PKR: ‘Rosy’ Q2 GDP figures not reflective of cash flow crunch


PETALING JAYA: PKR’s Wong Chen says Malaysia’s second quarter (Q2) gross domestic product (GDP) figures paint a “rosy” picture of the economy which is not reflective of the “massive” cash flow crunch Putrajaya is facing.

Wong said that the “impressive” Q2 GDP figures announced by Prime Minister Najib Razak yesterday were clearly driven by consumer spending which rose by 7.1% and investments which also increased by 7.4%.

“A country’s GDP is calculated on the formula of adding consumption, investments, government investments as well as export and import numbers. It’s clear that consumer spending and investments have driven the Q2 GDP results which Najib announced.

Wong, who is Kelana Jaya MP, said that increased consumer spending can be explained by people adjusting to the 6% GST.

“It is likely that people are finally buying mid-range goods like electronics which they’ve been putting off since the pre-GST days or replacing the ones they bought before that period.

“But clearly, consumer confidence is still lagging in big ticket items, such as the purchase of homes and cars,” he said.

As for investments, Wong said foreigners, particularly investors from China, are picking up equities due to the weaker ringgit.

“It remains to be seen if these investments are hot money tickets or longer term in outlook.”

Wong claimed that Putrajaya was banking on China for a bailout and a prime example of this was the RM55 billion East Coast Rail Link (ECRL).

“The ECRL is touted as an investment, but in reality, it is an overpriced loan which our future generations will have to pay for later.”

On government investments, Wong said the Q2 results speak of a “darker story” which is consistent with what is happening in Parliament.

“The government is facing a massive cash flow crunch, so it has passed laws to raise revenues in the form of new taxes, such as the much-criticised tourism tax,” he said, noting that government expenditure has dropped from 6.8% last year to just 0.2% this year.

Wong said however, that on a positive note, imports were outpacing exports at 10.7% to 9.6%, and that this indicated the resilience of local businesses, particularly SMEs, despite the “political mess” in the country as a result of the 1MDB scandal.

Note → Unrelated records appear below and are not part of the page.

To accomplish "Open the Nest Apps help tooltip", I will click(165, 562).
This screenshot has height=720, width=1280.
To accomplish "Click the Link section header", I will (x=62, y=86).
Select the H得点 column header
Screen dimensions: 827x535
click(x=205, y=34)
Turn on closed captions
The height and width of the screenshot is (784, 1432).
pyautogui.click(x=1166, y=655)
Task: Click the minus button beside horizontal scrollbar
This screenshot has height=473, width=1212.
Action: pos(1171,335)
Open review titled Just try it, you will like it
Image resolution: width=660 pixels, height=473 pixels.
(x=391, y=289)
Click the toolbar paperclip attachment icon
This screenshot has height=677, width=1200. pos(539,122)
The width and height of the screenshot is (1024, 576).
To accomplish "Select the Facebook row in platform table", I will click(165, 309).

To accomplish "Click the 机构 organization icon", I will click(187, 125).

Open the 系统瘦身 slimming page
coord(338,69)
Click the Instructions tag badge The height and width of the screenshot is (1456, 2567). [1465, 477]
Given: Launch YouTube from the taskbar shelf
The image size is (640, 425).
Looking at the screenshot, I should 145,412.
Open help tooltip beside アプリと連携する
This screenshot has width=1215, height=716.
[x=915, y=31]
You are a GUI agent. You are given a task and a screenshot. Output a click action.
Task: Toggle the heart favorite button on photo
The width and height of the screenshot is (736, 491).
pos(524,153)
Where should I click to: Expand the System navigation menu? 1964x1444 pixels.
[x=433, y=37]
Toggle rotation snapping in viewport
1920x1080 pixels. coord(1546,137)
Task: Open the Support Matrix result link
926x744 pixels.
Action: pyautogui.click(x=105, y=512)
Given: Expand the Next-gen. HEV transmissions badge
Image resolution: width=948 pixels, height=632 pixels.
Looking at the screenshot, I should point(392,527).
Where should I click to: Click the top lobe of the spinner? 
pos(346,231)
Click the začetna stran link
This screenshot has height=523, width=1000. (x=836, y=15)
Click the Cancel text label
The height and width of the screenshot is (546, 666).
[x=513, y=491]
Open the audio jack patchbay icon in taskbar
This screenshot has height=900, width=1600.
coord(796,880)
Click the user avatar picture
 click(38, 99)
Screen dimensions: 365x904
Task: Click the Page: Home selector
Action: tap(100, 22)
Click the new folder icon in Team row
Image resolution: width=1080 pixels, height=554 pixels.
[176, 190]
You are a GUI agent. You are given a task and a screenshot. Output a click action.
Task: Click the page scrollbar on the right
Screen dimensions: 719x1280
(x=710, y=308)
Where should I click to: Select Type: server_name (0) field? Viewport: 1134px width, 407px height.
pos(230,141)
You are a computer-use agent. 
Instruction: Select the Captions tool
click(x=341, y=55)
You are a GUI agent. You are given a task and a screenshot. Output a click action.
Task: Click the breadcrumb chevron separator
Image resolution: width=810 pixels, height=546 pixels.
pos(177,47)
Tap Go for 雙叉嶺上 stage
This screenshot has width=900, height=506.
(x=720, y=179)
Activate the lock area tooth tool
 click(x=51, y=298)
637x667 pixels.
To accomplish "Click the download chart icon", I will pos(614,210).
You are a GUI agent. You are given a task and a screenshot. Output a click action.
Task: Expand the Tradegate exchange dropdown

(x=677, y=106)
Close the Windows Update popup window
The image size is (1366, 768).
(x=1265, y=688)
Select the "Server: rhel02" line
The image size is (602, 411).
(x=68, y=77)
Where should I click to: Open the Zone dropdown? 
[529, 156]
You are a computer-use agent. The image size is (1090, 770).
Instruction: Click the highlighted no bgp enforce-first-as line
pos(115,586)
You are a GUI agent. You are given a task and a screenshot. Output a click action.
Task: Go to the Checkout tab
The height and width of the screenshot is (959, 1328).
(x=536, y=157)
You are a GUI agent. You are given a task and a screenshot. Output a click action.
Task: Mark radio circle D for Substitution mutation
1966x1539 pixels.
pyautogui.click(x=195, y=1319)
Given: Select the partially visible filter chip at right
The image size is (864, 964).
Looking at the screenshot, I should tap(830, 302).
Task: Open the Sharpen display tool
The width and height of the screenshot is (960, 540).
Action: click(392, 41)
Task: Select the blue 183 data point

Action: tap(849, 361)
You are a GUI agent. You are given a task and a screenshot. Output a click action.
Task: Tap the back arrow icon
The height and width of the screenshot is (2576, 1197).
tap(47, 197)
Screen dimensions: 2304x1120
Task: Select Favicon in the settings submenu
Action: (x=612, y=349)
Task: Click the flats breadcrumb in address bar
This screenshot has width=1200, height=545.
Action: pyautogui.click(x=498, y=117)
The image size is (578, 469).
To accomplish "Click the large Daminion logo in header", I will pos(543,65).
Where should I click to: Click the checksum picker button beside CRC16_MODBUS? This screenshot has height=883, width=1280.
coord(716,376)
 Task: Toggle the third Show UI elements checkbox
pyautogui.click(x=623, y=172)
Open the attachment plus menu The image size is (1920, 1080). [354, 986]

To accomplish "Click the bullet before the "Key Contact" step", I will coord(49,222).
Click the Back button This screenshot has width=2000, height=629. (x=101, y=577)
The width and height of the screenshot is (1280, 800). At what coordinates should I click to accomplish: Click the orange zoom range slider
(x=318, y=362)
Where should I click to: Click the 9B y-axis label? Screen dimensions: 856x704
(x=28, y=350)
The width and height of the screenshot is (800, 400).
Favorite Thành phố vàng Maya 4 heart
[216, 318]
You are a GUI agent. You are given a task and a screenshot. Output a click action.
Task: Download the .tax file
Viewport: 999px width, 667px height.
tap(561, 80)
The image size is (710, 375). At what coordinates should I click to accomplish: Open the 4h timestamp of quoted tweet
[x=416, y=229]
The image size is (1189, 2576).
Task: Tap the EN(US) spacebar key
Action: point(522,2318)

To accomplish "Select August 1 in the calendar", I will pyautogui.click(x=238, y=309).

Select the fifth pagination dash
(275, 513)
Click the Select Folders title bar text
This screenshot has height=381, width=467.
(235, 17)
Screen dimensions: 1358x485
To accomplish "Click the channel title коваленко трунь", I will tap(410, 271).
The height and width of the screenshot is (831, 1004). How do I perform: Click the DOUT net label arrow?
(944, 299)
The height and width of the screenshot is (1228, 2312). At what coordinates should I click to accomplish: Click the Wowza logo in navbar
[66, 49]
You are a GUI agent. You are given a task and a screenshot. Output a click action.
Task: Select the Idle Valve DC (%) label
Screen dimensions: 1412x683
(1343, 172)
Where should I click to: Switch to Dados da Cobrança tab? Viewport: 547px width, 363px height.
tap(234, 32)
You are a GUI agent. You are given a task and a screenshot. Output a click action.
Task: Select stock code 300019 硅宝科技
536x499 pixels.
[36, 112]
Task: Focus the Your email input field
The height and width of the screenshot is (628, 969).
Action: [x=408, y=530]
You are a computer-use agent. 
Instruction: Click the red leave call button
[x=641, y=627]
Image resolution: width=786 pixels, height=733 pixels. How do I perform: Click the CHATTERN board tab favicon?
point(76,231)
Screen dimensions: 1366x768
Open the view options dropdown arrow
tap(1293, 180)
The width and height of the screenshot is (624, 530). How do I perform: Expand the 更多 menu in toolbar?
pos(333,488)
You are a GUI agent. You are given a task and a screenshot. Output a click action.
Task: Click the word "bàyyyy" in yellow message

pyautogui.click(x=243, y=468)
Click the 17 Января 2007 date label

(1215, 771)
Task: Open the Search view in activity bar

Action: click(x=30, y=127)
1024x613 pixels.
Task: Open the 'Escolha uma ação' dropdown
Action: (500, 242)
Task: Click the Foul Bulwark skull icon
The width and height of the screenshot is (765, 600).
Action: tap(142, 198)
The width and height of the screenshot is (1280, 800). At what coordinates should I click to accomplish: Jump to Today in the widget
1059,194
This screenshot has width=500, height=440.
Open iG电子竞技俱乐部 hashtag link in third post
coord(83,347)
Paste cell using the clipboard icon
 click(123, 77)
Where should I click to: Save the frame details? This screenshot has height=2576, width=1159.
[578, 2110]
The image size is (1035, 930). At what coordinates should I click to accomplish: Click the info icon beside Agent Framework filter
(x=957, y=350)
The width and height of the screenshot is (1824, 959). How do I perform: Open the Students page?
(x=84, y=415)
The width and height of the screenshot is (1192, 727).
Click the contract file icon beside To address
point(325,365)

Wong also said that the Q2 GDP figures hinted that the next general election (GE14) would only take place next year.

“It takes about six months to a year for the people to really feel the effects of GDP numbers.

“Strategically speaking, I believe Najib will only call for GE14 around the first quarter or even the second quarter of 2018,” Wong said, agreeing with the views expressed by his party colleague, Rafizi Ramli, earlier this week (see below).

Yesterday, in announcing Malaysia’s Q2 GDP figures, Najib said that the International Monetary Fund (IMF) and the World Bank’s move to raise their projections for Malaysia’s growth was an endorsement that the country was on the right track to achieve high growth.

The IMF raised Malaysia’s gross domestic product (GDP) growth projection for this year to 4.8% from 4.5% previously, while the World Bank revised it to 4.9% from 4.3%.

Malaysia registered a GDP of 5.6% for the first quarter of 2017 and beat expectations for the second quarter with a growth of 5.8%, the prime minister said.

Najib, who is also finance minister, then urged the people not to listen to those who spread “fake news” about Malaysia’s economy.